I walk down the hallway anxiously awaiting the moments where you can easily point out our difference. I walk down the hallway as my own person, my own style, my own being, just trying to find my way in my own world waiting for you to accept it.

I close my eyes and spin down the slide into the spiral that you created for me. I close my eyes, realizing that when you look at me all you see is my skin, and not what I see.

I see the product of a loving mother, a strong community; you see my skin, my gender and my clothes. Within 30 seconds, you have already determined what food I like, my intelligence, who my father is and who I am. You have determined my world. A world you force me to live in without realizing the fate you put on it.

A world where I don’t hate purple cool-aid, I have no choice in liking watermelon and where you are not always right.

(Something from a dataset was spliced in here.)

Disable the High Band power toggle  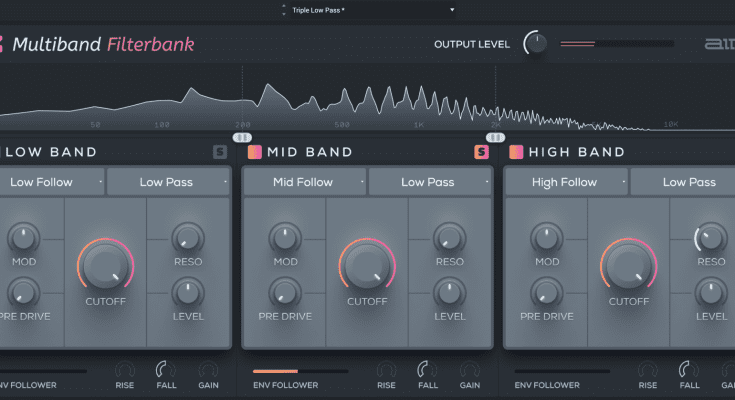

I close my eyes and watch as the spiral gets tighter and the inability to become myself suffocates me. I live a life based on hard work. Forced upon me as normal because you veiw minority as inferiority.

I am not a type you can name and assume. I am a work in progress headed down a path given to me by my world, not your world. My world is a constant fight for who I am, up against who you think I am. Who you think we are. Minority is for culture, not for human beings.

I close my eyes as the fiery balls of hell inspire me that I am far from living it. I am strong. I am independent. I am successful. I am different. I am not a broken shape of a type you put me in. I am not a minority. I am a human being forced to be better thanks to you.

This is my world, a world you refuse to see, yet a world you only wish you could be.